• WHAT TO PRODUCE:
Only the lines below from the one containing "This screenshot has height=737, width=414." to the one containing "Collapse the resource" should be repeated, both included and unchanged.

• MATERIAL FOR THIS EXERCISE:
%%

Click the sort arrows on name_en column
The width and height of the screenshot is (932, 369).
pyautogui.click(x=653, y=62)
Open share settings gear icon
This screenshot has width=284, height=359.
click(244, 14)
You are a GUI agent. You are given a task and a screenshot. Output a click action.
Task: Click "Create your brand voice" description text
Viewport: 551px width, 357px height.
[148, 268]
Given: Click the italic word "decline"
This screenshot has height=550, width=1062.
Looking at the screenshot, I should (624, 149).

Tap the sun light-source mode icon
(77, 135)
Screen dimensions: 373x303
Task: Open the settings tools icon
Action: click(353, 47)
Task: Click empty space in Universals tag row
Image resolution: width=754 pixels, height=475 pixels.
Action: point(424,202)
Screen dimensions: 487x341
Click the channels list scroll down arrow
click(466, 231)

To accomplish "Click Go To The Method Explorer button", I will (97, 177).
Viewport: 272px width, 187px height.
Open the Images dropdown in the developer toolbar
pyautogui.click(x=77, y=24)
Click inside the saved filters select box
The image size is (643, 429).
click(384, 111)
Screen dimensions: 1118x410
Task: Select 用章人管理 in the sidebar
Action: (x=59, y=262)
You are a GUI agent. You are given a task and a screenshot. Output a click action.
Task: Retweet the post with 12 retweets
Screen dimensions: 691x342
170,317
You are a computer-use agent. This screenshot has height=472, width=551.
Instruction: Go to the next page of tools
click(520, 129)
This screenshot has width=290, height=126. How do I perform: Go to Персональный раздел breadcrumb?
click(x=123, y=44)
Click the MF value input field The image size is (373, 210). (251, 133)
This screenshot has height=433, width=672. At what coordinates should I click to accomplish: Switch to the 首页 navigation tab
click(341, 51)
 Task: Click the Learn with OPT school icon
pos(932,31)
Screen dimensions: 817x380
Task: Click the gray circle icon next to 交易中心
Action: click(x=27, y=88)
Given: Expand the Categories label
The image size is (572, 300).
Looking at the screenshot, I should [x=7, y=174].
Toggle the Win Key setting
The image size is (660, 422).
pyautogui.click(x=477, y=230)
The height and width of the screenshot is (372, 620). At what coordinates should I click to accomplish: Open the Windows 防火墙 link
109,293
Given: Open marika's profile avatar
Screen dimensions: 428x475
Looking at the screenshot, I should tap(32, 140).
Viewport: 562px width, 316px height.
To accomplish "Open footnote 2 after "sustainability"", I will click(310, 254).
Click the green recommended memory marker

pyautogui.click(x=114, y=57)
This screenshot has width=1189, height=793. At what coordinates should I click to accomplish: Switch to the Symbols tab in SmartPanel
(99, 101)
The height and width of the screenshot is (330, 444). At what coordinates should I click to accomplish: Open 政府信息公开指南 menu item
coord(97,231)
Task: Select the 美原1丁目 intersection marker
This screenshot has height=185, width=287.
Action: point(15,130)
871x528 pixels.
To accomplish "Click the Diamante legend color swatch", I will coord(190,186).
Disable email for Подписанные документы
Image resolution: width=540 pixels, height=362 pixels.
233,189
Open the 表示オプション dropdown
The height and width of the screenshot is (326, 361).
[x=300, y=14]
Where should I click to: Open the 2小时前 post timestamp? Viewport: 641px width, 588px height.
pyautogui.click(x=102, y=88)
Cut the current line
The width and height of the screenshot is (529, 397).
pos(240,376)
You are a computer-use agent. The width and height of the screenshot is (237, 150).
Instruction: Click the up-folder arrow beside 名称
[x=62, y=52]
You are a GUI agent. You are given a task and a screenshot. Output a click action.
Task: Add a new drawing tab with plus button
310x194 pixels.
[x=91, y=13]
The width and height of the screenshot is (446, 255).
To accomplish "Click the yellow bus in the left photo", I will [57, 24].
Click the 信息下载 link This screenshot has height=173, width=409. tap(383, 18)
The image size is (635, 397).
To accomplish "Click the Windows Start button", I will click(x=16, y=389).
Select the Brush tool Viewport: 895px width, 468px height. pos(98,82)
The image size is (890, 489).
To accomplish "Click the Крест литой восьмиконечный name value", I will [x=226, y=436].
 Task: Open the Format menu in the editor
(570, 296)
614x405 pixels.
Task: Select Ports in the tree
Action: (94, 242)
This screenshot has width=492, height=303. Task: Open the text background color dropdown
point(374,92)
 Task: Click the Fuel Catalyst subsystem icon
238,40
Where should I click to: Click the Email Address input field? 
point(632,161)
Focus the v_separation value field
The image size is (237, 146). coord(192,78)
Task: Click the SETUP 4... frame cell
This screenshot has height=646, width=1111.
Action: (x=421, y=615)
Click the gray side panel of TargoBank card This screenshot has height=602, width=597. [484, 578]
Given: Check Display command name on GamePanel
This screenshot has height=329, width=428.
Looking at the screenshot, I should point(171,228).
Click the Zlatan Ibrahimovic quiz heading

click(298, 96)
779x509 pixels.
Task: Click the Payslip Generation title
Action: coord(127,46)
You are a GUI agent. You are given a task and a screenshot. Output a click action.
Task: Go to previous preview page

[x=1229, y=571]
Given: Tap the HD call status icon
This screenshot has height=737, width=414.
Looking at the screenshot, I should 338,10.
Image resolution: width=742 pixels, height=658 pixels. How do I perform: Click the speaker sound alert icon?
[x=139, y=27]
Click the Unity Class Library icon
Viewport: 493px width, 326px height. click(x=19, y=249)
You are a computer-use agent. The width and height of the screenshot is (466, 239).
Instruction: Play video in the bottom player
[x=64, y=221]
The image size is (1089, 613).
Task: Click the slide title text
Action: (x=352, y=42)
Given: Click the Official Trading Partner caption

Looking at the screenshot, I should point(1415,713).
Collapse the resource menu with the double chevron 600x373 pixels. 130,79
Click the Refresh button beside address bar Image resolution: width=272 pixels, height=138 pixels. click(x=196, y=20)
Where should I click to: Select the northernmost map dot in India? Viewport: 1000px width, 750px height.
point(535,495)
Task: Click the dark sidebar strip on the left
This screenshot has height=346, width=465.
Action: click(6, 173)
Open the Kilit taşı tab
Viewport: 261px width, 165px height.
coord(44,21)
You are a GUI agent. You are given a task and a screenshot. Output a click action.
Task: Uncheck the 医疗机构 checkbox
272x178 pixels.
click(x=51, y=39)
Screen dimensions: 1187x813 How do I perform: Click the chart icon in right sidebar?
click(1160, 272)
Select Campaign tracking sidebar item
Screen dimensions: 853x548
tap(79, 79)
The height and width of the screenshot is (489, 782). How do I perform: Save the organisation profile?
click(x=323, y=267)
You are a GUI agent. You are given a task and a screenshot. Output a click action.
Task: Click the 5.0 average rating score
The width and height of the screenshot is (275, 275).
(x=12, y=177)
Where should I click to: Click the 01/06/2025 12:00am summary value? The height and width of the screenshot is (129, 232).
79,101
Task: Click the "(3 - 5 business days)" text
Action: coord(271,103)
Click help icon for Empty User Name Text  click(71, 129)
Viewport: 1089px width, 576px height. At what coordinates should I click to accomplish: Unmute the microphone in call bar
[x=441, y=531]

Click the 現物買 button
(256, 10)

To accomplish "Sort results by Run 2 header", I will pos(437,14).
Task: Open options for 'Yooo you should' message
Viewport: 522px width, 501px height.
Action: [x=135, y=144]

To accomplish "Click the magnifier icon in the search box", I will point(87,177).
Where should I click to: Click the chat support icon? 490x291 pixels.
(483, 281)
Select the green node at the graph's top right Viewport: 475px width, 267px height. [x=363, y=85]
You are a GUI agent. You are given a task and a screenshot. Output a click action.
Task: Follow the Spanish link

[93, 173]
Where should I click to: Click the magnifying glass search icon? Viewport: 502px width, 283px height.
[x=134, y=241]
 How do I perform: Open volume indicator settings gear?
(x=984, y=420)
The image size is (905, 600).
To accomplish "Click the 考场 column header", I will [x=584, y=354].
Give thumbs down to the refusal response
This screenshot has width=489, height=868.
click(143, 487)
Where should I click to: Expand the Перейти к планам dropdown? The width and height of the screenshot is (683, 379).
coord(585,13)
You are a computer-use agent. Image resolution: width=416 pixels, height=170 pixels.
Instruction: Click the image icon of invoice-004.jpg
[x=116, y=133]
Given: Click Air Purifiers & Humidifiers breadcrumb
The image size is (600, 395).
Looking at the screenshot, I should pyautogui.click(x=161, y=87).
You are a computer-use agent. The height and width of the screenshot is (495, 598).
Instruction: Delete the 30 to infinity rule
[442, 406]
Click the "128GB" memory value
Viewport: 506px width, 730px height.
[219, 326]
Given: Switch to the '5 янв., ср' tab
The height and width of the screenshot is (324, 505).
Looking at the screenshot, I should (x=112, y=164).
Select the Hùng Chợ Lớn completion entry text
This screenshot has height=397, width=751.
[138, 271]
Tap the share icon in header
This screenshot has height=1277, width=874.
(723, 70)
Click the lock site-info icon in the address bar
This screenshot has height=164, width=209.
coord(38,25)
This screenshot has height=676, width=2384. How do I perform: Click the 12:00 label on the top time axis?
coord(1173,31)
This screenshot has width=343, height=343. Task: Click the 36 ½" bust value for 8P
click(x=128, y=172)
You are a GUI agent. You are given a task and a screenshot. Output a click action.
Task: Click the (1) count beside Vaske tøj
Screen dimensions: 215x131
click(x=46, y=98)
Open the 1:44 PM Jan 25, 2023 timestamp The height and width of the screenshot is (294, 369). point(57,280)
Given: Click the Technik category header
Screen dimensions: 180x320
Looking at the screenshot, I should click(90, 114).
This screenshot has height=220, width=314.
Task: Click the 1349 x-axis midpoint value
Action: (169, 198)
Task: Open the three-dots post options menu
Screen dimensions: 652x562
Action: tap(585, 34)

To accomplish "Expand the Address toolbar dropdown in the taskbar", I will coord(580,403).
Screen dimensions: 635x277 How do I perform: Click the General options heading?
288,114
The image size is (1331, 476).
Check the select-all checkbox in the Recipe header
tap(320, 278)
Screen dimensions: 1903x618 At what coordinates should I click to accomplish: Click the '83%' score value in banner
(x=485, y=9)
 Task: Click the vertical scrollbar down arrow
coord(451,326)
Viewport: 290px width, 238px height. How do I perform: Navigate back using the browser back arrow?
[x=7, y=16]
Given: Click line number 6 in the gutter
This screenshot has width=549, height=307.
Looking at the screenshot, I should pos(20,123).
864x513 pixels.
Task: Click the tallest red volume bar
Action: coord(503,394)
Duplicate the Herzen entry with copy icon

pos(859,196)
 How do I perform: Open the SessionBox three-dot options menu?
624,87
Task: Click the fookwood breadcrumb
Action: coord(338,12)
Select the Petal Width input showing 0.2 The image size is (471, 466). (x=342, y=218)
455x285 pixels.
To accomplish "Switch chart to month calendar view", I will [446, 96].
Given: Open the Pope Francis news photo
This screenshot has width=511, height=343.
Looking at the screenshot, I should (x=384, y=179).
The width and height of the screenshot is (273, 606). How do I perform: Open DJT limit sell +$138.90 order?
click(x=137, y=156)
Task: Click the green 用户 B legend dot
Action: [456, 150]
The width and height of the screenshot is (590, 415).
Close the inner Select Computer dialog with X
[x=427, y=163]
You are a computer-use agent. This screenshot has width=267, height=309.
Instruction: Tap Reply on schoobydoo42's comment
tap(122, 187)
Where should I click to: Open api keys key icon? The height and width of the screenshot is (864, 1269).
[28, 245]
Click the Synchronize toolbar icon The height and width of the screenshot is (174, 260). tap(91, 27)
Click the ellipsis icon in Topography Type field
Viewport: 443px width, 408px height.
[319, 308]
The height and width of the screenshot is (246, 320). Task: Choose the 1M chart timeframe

%%

• ANSWER TO THE EXERCISE:
This screenshot has height=737, width=414.
Looking at the screenshot, I should 338,10.
Image resolution: width=742 pixels, height=658 pixels. How do I perform: Click the speaker sound alert icon?
[x=139, y=27]
Click the Unity Class Library icon
Viewport: 493px width, 326px height. click(x=19, y=249)
You are a computer-use agent. The width and height of the screenshot is (466, 239).
Instruction: Play video in the bottom player
[x=64, y=221]
The image size is (1089, 613).
Task: Click the slide title text
Action: (x=352, y=42)
Given: Click the Official Trading Partner caption

Looking at the screenshot, I should point(1415,713).
Collapse the resource menu with the double chevron 600x373 pixels. 130,79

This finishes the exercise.